TASK GOAL.
Could you repeat the records below exactly, leaving out any pictures?

Content starts

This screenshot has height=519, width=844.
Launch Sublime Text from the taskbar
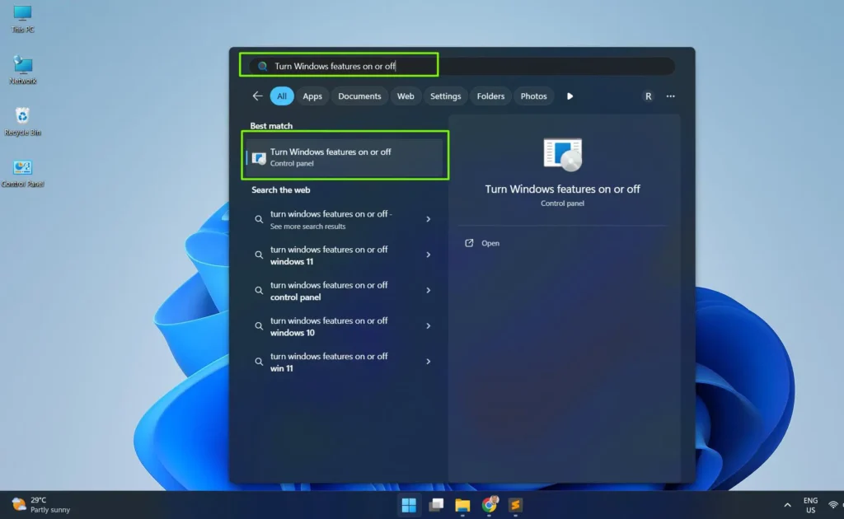click(516, 505)
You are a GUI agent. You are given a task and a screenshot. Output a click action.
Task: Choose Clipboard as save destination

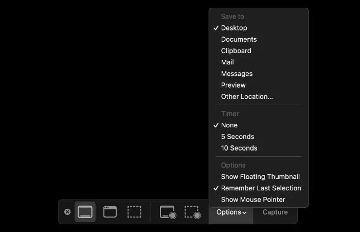[x=236, y=51]
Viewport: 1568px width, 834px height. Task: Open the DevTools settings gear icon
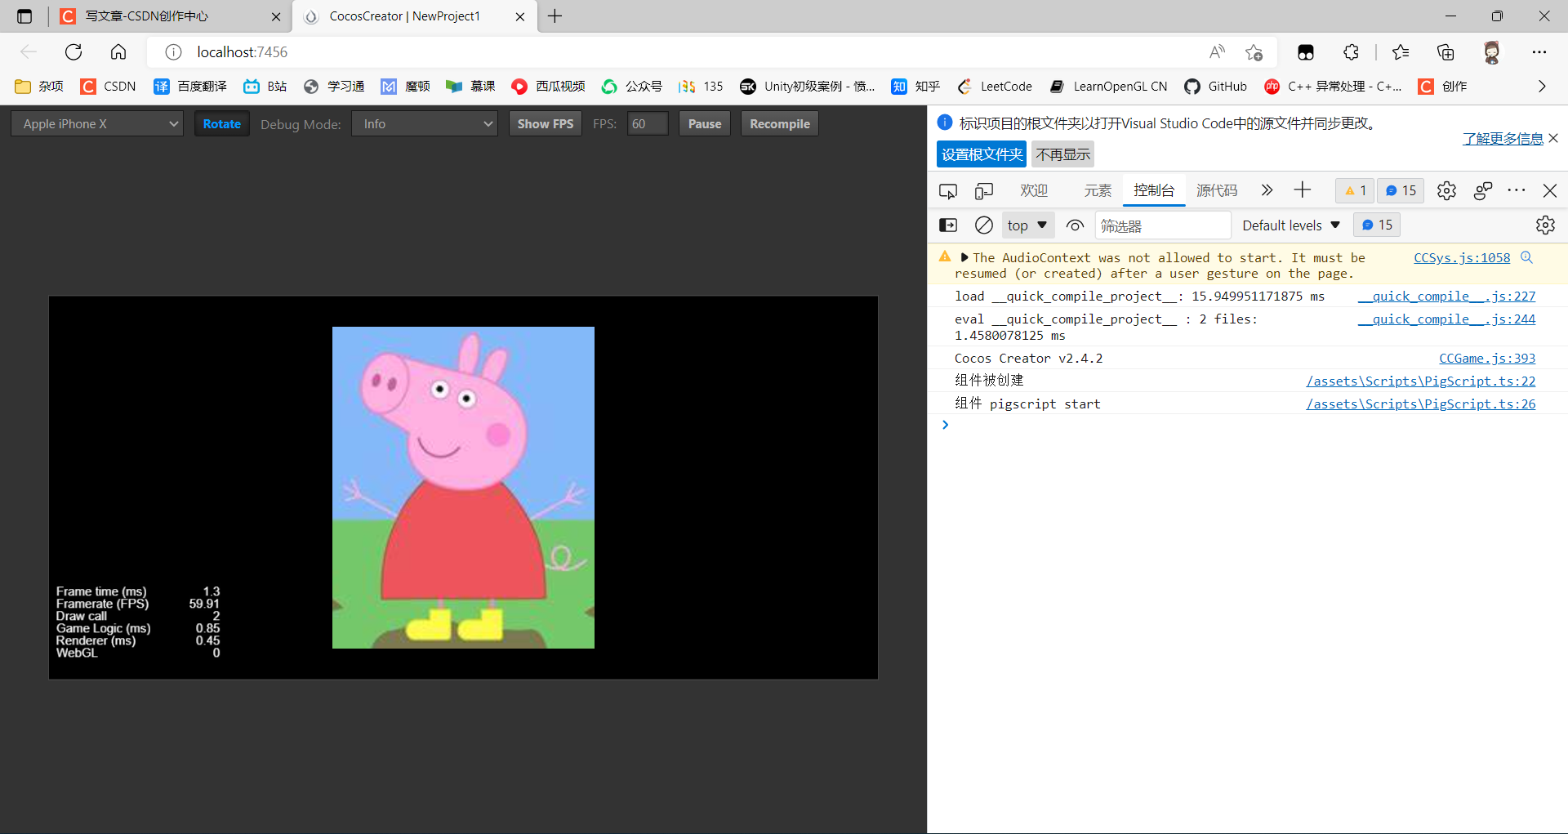pyautogui.click(x=1446, y=191)

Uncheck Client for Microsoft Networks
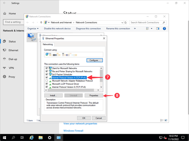47,68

Content ends

ANSWER.
This screenshot has height=519, width=844.
Launch Sublime Text from the taskbar
click(516, 505)
You are a GUI agent. You are given a task and a screenshot. Output a click action.
Task: Choose Clipboard as save destination

[x=236, y=51]
Viewport: 1568px width, 834px height. Task: Open the DevTools settings gear icon
pyautogui.click(x=1446, y=191)

Uncheck Client for Microsoft Networks
47,68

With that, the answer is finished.